Quote the items word for word, beginning at the line that contains "Describe the element" and continuing through the end of the items. Leave the pictures out of your answer.

Stored data

BEGIN

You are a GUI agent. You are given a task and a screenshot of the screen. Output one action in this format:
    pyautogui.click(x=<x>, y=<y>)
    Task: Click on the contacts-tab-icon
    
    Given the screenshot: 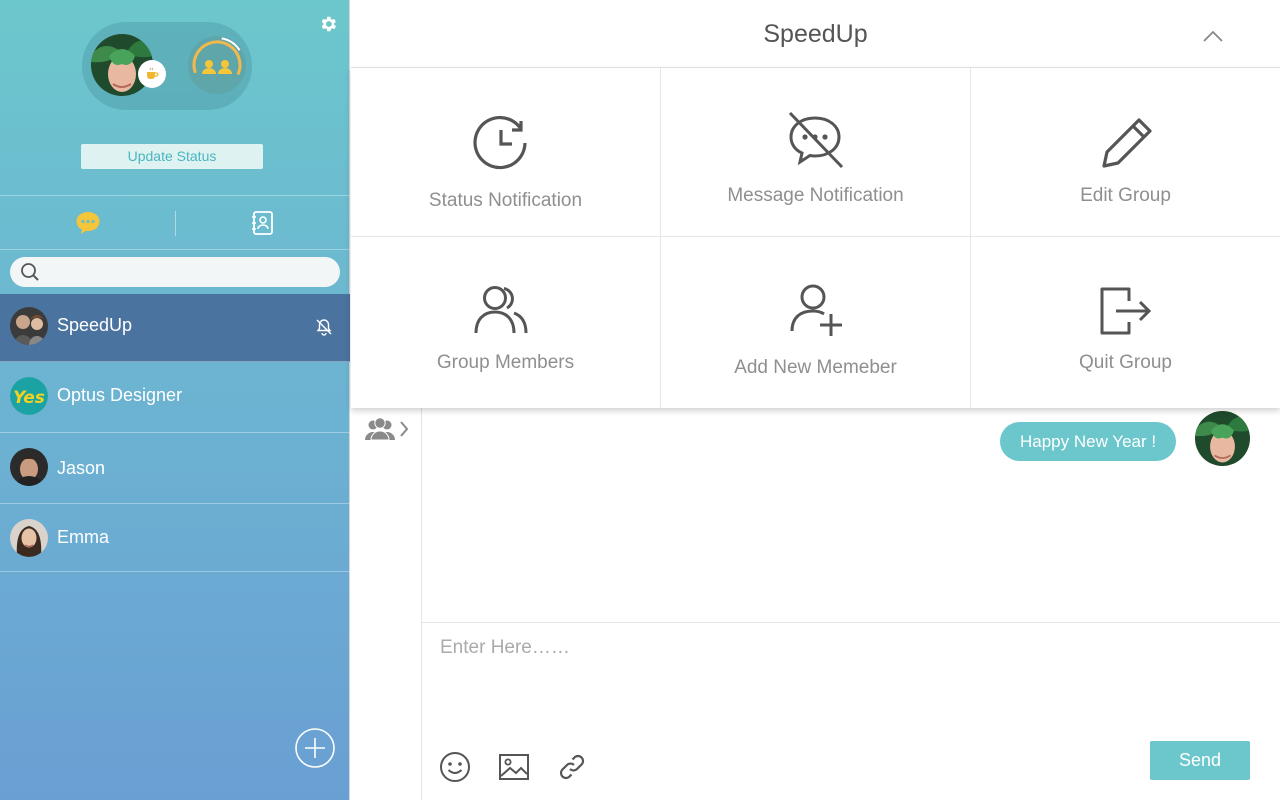 What is the action you would take?
    pyautogui.click(x=262, y=223)
    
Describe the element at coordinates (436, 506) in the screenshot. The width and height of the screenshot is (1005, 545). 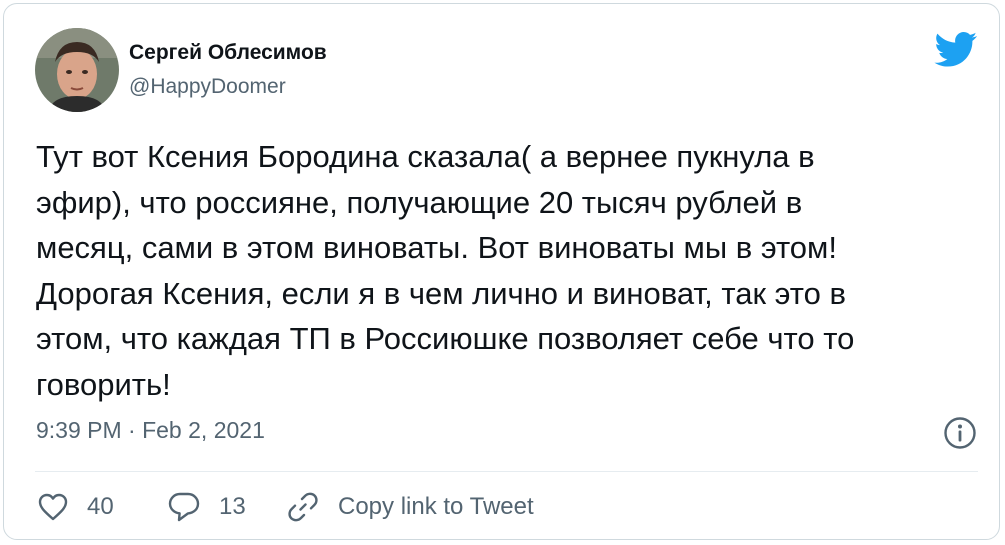
I see `copy-link-label: Copy link to Tweet` at that location.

END

Task response
Describe the element at coordinates (436, 506) in the screenshot. The width and height of the screenshot is (1005, 545). 
I see `copy-link-label: Copy link to Tweet` at that location.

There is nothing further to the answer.